Daud Ali dan Habibah Daud menjelaskan bahwa ada dua unsur yang kontradiktif
dalam pengertian lembaga, pertama pengertian secara fisik, materil, kongkrit
dan kedua pengertian secara non fisik, non materil dan abstrak. Terdapat dua
versi pengertian lembaga dapat dimengerti karena lembaga ditinjau dari segi
fisik menampakkan suatu badan dan sarana yang didalamnya ada beberapa orang
yang menggerakkannya, dan ditinjau dari aspek non fisik lembaga merupakan suatu
sistem yang berperan membantu mencapai tujuan. Adapun lembaga pendidikan islam
secara terminologi dapat diartikan suatu wadah atau tempat berlangsungnya
proses pendidikan islam. Dari definisi diatas dapat disimpulkan bahwa lembaga
pendidikan itu mengandung pengertian kongkrit berupa sarana dan prasarana dan
juga pengertian yang abstrak, dengan adanya norma-norma dan peraturan-peraturan
tertentu, serta penananggung jawab pendidikan itu sendiri.

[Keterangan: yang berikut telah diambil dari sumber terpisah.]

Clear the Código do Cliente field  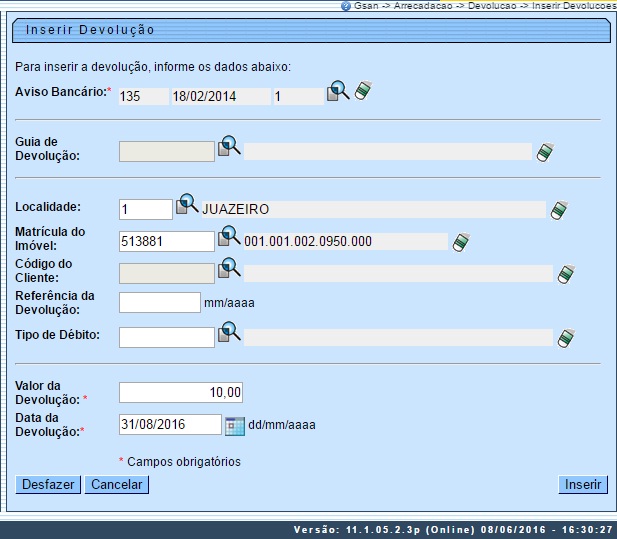[566, 273]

B. Masa Pendudukan Belanda
1.
Lembaga
Keagamaan
Pada tahun 1931
berdasar atas usul dan saran Priesterraden Commisssie, maka ordonantie belanda tanggal 31 Januari
1931 yang tersebut dalam Staatblad 1931 No. 53 ditetapkan peraturan tentang 3
pokok ketentuan, pada bagian I tentang Peradilan Agama berisikan (Noeh dan
Adnan, 1983 : 35):
1) Bentuk Pengadilan Agama sebagai Priesterrad atau disebut pula
Raad Agama, dirubah menjadi Penghoeloe Gerecht yang terdiri atas seorang
penghulu sebagai hakim, didampingi dua orang penasehat dan seorang griffer
(panitera).
2) Kekuasaan Pengadilan Agama dibatasi hanya memeriksa
perkara-perkara yang bersangkutan dengan nikah, talak dan ruju’. Hadlanah,
wakaf dan lain-lain sebagainya dicabut
dan diserahkan kepada Landraad.
3) Diadakan beberapa tambahan tentang acara pada Pengadilan Agama.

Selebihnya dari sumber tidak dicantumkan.